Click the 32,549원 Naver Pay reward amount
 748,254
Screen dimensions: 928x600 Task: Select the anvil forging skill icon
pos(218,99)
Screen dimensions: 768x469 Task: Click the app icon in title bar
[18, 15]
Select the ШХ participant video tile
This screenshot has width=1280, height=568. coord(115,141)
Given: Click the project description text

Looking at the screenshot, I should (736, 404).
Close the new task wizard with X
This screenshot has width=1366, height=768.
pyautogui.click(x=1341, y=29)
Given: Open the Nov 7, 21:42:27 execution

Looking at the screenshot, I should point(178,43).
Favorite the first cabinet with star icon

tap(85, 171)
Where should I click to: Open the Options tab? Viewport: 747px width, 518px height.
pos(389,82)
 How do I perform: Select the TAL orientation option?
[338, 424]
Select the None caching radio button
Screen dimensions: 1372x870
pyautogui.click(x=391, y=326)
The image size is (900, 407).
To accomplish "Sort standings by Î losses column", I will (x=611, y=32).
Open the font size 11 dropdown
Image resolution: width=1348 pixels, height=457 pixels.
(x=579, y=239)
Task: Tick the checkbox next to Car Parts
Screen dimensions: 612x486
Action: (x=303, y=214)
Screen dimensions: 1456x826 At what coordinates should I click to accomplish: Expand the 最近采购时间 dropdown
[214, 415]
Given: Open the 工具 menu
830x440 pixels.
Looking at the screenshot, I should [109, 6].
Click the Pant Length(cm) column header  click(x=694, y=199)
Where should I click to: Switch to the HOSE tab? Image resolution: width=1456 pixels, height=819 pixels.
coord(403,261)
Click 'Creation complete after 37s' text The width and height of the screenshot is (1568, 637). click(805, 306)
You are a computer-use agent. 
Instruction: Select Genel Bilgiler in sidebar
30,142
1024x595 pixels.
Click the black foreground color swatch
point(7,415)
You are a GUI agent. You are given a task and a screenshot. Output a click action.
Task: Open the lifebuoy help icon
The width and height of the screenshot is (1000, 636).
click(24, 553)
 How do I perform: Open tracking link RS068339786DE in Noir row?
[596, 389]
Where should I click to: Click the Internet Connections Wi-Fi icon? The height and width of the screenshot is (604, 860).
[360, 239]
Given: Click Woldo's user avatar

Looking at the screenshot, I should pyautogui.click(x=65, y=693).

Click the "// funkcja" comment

————

Update all the entries above so that "tab" becomes "panel", and leave the rest of each line unchanged.

Click the 32,549원 Naver Pay reward amount
 748,254
Screen dimensions: 928x600 Task: Select the anvil forging skill icon
pos(218,99)
Screen dimensions: 768x469 Task: Click the app icon in title bar
[18, 15]
Select the ШХ participant video tile
This screenshot has width=1280, height=568. coord(115,141)
Given: Click the project description text

Looking at the screenshot, I should (736, 404).
Close the new task wizard with X
This screenshot has width=1366, height=768.
pyautogui.click(x=1341, y=29)
Given: Open the Nov 7, 21:42:27 execution

Looking at the screenshot, I should point(178,43).
Favorite the first cabinet with star icon

tap(85, 171)
Where should I click to: Open the Options panel? Viewport: 747px width, 518px height.
pos(389,82)
 How do I perform: Select the TAL orientation option?
[338, 424]
Select the None caching radio button
Screen dimensions: 1372x870
pyautogui.click(x=391, y=326)
The image size is (900, 407).
To accomplish "Sort standings by Î losses column", I will (x=611, y=32).
Open the font size 11 dropdown
Image resolution: width=1348 pixels, height=457 pixels.
(x=579, y=239)
Task: Tick the checkbox next to Car Parts
Screen dimensions: 612x486
Action: (x=303, y=214)
Screen dimensions: 1456x826 At what coordinates should I click to accomplish: Expand the 最近采购时间 dropdown
[214, 415]
Given: Open the 工具 menu
830x440 pixels.
Looking at the screenshot, I should [109, 6].
Click the Pant Length(cm) column header  click(x=694, y=199)
Where should I click to: Switch to the HOSE panel? Image resolution: width=1456 pixels, height=819 pixels.
coord(403,261)
Click 'Creation complete after 37s' text The width and height of the screenshot is (1568, 637). click(805, 306)
You are a computer-use agent. 
Instruction: Select Genel Bilgiler in sidebar
30,142
1024x595 pixels.
Click the black foreground color swatch
point(7,415)
You are a GUI agent. You are given a task and a screenshot. Output a click action.
Task: Open the lifebuoy help icon
The width and height of the screenshot is (1000, 636).
click(24, 553)
 How do I perform: Open tracking link RS068339786DE in Noir row?
[596, 389]
Where should I click to: Click the Internet Connections Wi-Fi icon? The height and width of the screenshot is (604, 860).
[360, 239]
Given: Click Woldo's user avatar

Looking at the screenshot, I should pyautogui.click(x=65, y=693).

Click the "// funkcja" comment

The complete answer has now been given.